On the whole it works, often to deeply moving effect. It would be enough if the production did nothing to harm what was at the first performance clearly an outstanding musical achievement, but it is often strikingly aware of the music. Loy's approach is substantially different from Peter Sellars' in his Glyndebourne Theodora, the onlie begetter of all subsequent oratorio stagings, above all because Loy evokes humanity embodied in individuals where Sellars creates a poetry of ideas that project abstract emotions. But both are expert, for example, in using the chorus to enact the sense of their music, in theme and rhythm, and in working with singers on the rhetoric of their arias. Loy's staging of the "Envy" chorus that opens act two is characteristic: the chorus, dressed in black, lunge at Saul in sinister, nearly mechanical waves. The action might not be clear to anyone ignorant of the story, but the overall effect is always visually and emotionally striking.

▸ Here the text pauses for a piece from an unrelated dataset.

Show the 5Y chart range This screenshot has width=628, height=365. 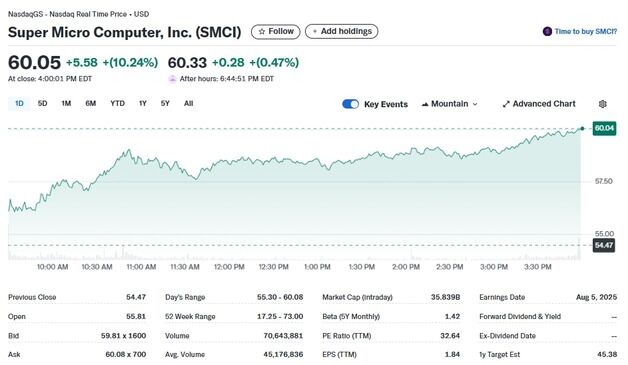(165, 103)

The mainly Anglophone cast were generally ideal in their roles. Rebecca Evans as the initially haughty Merab was not much more than strident (though her bollocking of Saul in "Capricious man" suggested that she was not a woman to pick a fight with). Rosemary Joshua as her good-girl sister Michal had an other-worldly platinum glow and a pure but powerful voice, and was often quite beautiful. Alastair Miles has one of the most beautiful bass-baritone voices in the business, and you wished that Saul had a lot more music: Handel's decision to reduce the role of Saul left Miles with little to do except look distraught, but he managed to suggest noble wreckage. John Mark Ainsley as Jonathan and David Daniels as David were a slightly unlikely couple, verging on middle age (and not noticeably younger that Saul), but very touching, particularly in the asymmetry of their affection. Daniels sang with incredible sweetness, sounding glorious in his duet with Joshua, but always the star performer who doesn't know where his gift comes from and is grateful for adoration though he can't return it completely. Ainsley sang with more obvious art, getting expression from every word and musical gesture.

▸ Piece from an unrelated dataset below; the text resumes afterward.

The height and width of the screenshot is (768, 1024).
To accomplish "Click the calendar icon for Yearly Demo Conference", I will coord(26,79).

Robert Tear had laryngitis, so the Witch of Endor (a bag lady, inevitably perhaps) croaked rhythmically. The other minor parts were well filled, particularly by another sweet tenor, Kevin Conners, as the High Priest who hymns the power of music.

The chorus of the Bayerische Staatsoper were only the odd English vowel short of perfect, and the orchestra under Ivor Bolton were impeccable, achieving wonderful delicacy and focus in the large space of the Nationaltheater.